### The tasks
A) In the patch review email, rewrite the part that opens with the words containing "Re: [PATCH bpf-next" and closes with "per-VMA read lock.", substituting "mmap_sem" for "mmap_lock".
B) According to the patch review email, in which function can sleepable build ID parsing block?
C) Extend the patch review email beyond its final sentence.

### Page text
-- begin --

Re: [PATCH bpf-next v6 2/3] bpf: Avoid faultable build ID reads under mm locks

From: Andrii Nakryiko

Date: Fri May 22 2026 - 14:21:22 EST

On Fri, May 22, 2026 at 11:05 AM Ihor Solodrai <ihor.solodrai@xxxxxxxxx> wrote:
>
> On 5/22/26 10:42 AM, Andrii Nakryiko wrote:
> > On Thu, May 21, 2026 at 3:51 PM Ihor Solodrai <ihor.solodrai@xxxxxxxxx> wrote:
> >>
> >> Sleepable build ID parsing can block in __kernel_read() [1], so the
> >> stackmap sleepable path must not call it while holding mmap_lock or a
> >> per-VMA read lock.
> >>
> >> The issue and the fix are conceptually similar to a recent procfs
> >> patch [2].
> >>
> >> Resolve each covered VMA with a stable read-side reference, preferring
> >> lock_vma_under_rcu() and falling back to mmap_read_trylock() only long
> >> enough to acquire the VMA read lock. Take a reference to the backing
> >> file, drop the VMA lock, and then parse the build ID through
> >> (sleepable) build_id_parse_file().
> >>
> >> We have to use mmap_read_trylock() (and give up on failure) in this
> >> context because taking mmap_read_lock() is generally unsafe on code
> >> paths reachable from BPF programs [3], and may lead to deadlocks.

-- end --

### Extracted information
-- begin --

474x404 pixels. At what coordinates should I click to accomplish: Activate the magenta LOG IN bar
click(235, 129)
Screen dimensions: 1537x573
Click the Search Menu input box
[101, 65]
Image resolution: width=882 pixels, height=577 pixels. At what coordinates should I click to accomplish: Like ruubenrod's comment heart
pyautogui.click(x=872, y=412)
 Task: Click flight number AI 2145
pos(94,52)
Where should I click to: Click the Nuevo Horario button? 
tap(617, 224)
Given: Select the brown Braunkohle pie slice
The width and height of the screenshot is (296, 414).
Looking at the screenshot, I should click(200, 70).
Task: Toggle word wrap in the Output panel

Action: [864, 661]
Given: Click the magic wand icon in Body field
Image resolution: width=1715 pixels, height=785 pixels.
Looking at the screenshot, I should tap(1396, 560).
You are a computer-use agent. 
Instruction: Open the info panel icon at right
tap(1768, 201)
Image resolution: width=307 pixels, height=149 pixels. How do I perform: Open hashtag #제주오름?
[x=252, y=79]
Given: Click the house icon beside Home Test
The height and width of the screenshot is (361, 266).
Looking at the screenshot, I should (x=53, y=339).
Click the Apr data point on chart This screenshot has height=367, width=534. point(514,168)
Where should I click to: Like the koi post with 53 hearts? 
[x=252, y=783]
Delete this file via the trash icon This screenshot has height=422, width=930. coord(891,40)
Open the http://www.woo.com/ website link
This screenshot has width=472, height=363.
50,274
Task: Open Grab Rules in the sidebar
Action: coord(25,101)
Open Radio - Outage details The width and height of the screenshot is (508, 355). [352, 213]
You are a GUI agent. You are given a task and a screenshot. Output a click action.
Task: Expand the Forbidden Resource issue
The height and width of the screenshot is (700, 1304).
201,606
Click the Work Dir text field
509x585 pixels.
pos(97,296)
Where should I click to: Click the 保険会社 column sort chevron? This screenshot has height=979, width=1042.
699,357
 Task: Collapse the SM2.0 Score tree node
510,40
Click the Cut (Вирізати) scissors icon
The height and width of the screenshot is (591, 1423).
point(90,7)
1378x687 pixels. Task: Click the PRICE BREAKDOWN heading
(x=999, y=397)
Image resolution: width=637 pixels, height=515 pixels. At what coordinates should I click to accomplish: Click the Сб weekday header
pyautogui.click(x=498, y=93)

-- end --

### Responses to the exercise
A)
Re: [PATCH bpf-next v6 2/3] bpf: Avoid faultable build ID reads under mm locks

From: Andrii Nakryiko

Date: Fri May 22 2026 - 14:21:22 EST

On Fri, May 22, 2026 at 11:05 AM Ihor Solodrai <ihor.solodrai@xxxxxxxxx> wrote:
>
> On 5/22/26 10:42 AM, Andrii Nakryiko wrote:
> > On Thu, May 21, 2026 at 3:51 PM Ihor Solodrai <ihor.solodrai@xxxxxxxxx> wrote:
> >>
> >> Sleepable build ID parsing can block in __kernel_read() [1], so the
> >> stackmap sleepable path must not call it while holding mmap_sem or a
> >> per-VMA read lock.

B) In __kernel_read().

C)
> >>
> >> [1] https://lore.kernel.org/all/20251218005818.614819-1-shakeel.butt@xxxxxxxxx/
> >> [2] https://lore.kernel.org/all/20260128183232.2854138-1-andrii@xxxxxxxxxx/
> >> [3] https://lore.kernel.org/bpf/2895ecd8-df1e-4cc0-b9f9-aef893dc2360@xxxxxxxxx/
> >>
> >> Fixes: d4dd9775ec24 ("bpf: wire up sleepable bpf_get_stack() and bpf_get_task_stack() helpers")
> >> Suggested-by: Puranjay Mohan <puranjay@xxxxxxxxxx>
> >> Signed-off-by: Ihor Solodrai <ihor.solodrai@xxxxxxxxx>
> >> ---
> >> kernel/bpf/stackmap.c | 107 ++++++++++++++++++++++++++++++++++++++++++
> >> 1 file changed, 107 insertions(+)
> >>
> >> diff --git a/kernel/bpf/stackmap.c b/kernel/bpf/stackmap.c
> >> index 4c753e02c415..95336c0e8b56 100644
> >> --- a/kernel/bpf/stackmap.c
> >> +++ b/kernel/bpf/stackmap.c
> >> @@ -9,6 +9,7 @@
> >> #include <linux/perf_event.h>
> >> #include <linux/btf_ids.h>
> >> #include <linux/buildid.h>
> >> +#include <linux/mmap_lock.h>
> >> #include "percpu_freelist.h"
> >> #include "mmap_unlock_work.h"
> >>
> >> @@ -174,6 +175,107 @@ static inline void stack_map_build_id_set_valid(struct bpf_stack_build_id *id,
> >> memcpy(id->build_id, build_id, BUILD_ID_SIZE_MAX);
> >> }
> >>
> >> +struct stack_map_vma_lock {
> >> + bool vma_locked;
> >> + struct vm_area_struct *vma;
> >> + struct mm_struct *mm;
> >> +};
> >> +
> >> +static struct vm_area_struct *stack_map_lock_vma(struct stack_map_vma_lock *lock, unsigned long ip)
> >> +{
> >> + struct mm_struct *mm = lock->mm;
> >> + struct vm_area_struct *vma;
> >> +
> >> + if (WARN_ON_ONCE(!mm))
> >> + return NULL;
> >> +
> >> + vma = lock_vma_under_rcu(mm, ip);
> >> + if (vma)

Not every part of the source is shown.